Perfect Mam- / Perfect Dad-Syndrom ?

Ich will doch alles so gut machen wie es nur irgendwie geht mit meinem Kind !!! …

Jörg Mangold

Ab wann ist das Perfektionismus? Wann wird dieser Wunsch eine Bürde, die dem Ziel genau im Weg steht?

Klar, wir wollen alle gute Eltern sein. Daran ist doch auch nichts falsch!

Aber für alle, die eine perfektionistische Ader in sich haben, …

hey hier spricht ein Experte! Da zähle ich mich voll dazu! Da bin ich Teil der Selbsthilfegruppe!“  

 …  lohnt es sich hier weiter zu forschen:

Wann hilft mir der innere Perfektionist weiter? Bei was? Wann steht er mir eigentlich im Weg?

  • Bringt er mich ständig unter Druck?
  • Sorgt er dafür, dass ich NIE zufrieden bin?
  • Schickt er mir immer wieder Zweifel, ob es nicht auch noch besser gegangen wäre?
  • Wird er zum Scharfrichter, wenn’s mal nicht so toll gelaufen ist?

Ja, muss es denn das Modell „Perfekte Mam, perfekter Dad“ überhaupt sein? Oder reicht „GUT ist gut genug?“

Und was sollen überhaupt die „perfekten Eltern“ sein?
* * *
§ **Aufgaben zur Übung**
- A) Schreib aus dem Ausgangstext Wort für Wort ab, von „Aber für alle, die“ bis einschließlich „eigentlich im Weg?“.
- B) Erkläre in ein bis drei Sätzen, wie der Ausgangstext die Aussage „hier spricht ein Experte!“ begründet.

§ **Datenzeilen**
* * *
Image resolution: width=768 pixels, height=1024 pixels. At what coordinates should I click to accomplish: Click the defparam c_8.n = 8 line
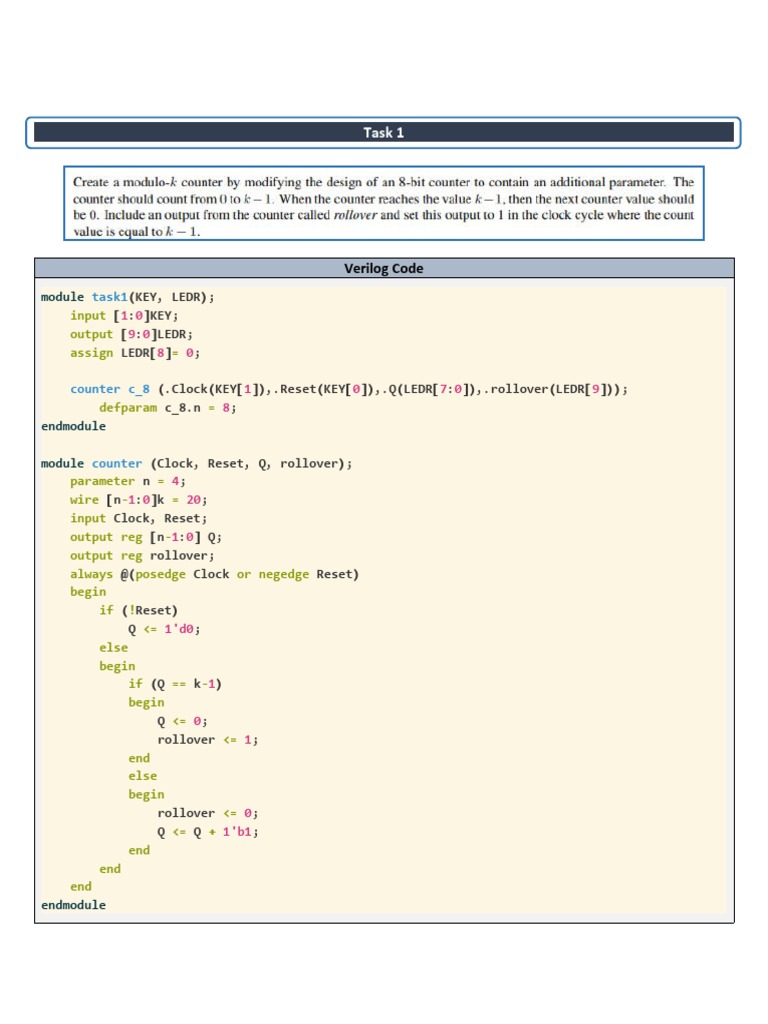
* * *
§ **Lösungen pro Aufgabe**
- A)
Aber für alle, die eine perfektionistische Ader in sich haben, …

hey hier spricht ein Experte! Da zähle ich mich voll dazu! Da bin ich Teil der Selbsthilfegruppe!“  

 …  lohnt es sich hier weiter zu forschen:

Wann hilft mir der innere Perfektionist weiter? Bei was? Wann steht er mir eigentlich im Weg?

- B) Die Person, die schreibt, zählt sich selbst zu denen mit einer perfektionistischen Ader. Sie sieht sich sogar als Teil der „Selbsthilfegruppe“.